Thevenin equivalence — the Thevenin equivalent voltage seen at a pair of terminals equals the open-circuit voltage measured at those terminals. Is this statement accurate for linear networks?

Introduction / Context:
Thevenin’s theorem lets you replace a complicated linear network with a single ideal voltage source in series with a resistance as seen from two terminals. The core quantity is the Thevenin voltage, which many learners confuse. This question asks whether V_th equals the open-circuit voltage at the terminals.

Given Data / Assumptions:

• Linear, bilateral elements (resistors, sources; reactive elements permitted at a fixed frequency for phasors).
• No load attached when measuring open-circuit voltage.
• The network is observed from a specified port (two terminals).

Concept / Approach:
By definition, the Thevenin voltage V_th is the terminal voltage when the output is open-circuited (no load current). With no load current, internal drops through the Thevenin resistance are zero, so the terminal voltage equals the ideal source voltage in the Thevenin model. Therefore, V_th = V_open-circuit is not merely a rule of thumb but the formal definition in Thevenin analysis.

Step-by-Step Solution:

Verification / Alternative check:
Build a resistive divider: with the output open, the node voltage is V_oc from the divider equation.
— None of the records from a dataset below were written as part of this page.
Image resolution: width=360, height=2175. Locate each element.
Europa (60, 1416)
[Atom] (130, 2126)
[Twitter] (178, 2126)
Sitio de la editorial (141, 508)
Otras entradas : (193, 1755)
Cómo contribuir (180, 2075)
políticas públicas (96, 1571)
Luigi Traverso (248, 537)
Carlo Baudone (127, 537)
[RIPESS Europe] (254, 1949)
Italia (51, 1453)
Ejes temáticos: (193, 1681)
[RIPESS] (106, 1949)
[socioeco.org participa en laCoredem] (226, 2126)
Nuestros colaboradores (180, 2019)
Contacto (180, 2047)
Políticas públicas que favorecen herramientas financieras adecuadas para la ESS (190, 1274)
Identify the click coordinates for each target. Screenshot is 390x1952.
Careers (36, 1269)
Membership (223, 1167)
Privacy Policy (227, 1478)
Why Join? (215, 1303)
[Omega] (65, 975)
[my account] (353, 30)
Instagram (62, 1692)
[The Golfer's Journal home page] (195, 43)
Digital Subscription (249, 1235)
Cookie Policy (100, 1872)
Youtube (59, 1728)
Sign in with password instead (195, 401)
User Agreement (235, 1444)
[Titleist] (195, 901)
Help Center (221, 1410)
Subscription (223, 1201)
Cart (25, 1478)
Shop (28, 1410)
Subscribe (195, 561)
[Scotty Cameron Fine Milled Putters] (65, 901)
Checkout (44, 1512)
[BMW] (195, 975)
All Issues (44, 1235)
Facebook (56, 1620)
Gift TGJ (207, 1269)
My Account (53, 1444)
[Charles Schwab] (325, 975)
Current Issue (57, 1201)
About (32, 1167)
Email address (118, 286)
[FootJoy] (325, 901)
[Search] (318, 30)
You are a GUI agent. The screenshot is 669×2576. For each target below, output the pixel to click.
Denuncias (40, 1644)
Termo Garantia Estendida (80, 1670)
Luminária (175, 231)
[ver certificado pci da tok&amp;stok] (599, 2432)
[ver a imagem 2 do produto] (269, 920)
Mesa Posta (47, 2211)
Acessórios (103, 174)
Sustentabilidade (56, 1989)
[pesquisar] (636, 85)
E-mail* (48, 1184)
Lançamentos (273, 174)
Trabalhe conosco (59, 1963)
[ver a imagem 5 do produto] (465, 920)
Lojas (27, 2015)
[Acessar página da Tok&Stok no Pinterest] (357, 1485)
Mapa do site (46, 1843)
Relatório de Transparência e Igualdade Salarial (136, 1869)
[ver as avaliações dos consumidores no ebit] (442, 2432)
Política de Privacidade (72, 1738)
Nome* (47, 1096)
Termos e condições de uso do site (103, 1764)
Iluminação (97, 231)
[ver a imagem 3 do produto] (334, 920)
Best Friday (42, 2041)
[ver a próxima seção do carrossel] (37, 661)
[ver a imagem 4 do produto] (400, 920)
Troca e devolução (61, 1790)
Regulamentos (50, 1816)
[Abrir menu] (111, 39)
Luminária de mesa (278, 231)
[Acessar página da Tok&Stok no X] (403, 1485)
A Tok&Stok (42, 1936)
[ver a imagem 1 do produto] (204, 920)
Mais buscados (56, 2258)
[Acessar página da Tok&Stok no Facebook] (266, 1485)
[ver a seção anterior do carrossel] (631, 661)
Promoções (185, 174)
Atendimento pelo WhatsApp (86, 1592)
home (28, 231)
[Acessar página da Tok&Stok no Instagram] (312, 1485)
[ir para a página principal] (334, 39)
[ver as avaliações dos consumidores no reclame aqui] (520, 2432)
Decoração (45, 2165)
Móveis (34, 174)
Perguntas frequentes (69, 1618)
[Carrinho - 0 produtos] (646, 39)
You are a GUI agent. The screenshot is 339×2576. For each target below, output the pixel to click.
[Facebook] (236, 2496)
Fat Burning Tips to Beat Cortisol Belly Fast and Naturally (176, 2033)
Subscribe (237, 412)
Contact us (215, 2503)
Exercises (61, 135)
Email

In the Thevenin model, the same node is driven by V_th in series with R_th; with I_load = 0, drops across R_th are zero, so the terminal voltage equals V_th, matching V_oc.

Why Other Options Are Wrong:

• Incorrect: Conflicts with the definition of Thevenin voltage.
• Only resistive: The statement also holds for reactive networks at a given frequency (phasor steady state).
• Only when a load is connected: This reverses the concept; V_th is defined with no load connected.

Common Pitfalls:
Confusing V_th with the loaded output; forgetting that R_th affects the voltage only when load current flows; mixing Norton parameters with Thevenin parameters.

Final Answer:
Correct — V_th equals the open-circuit terminal voltage.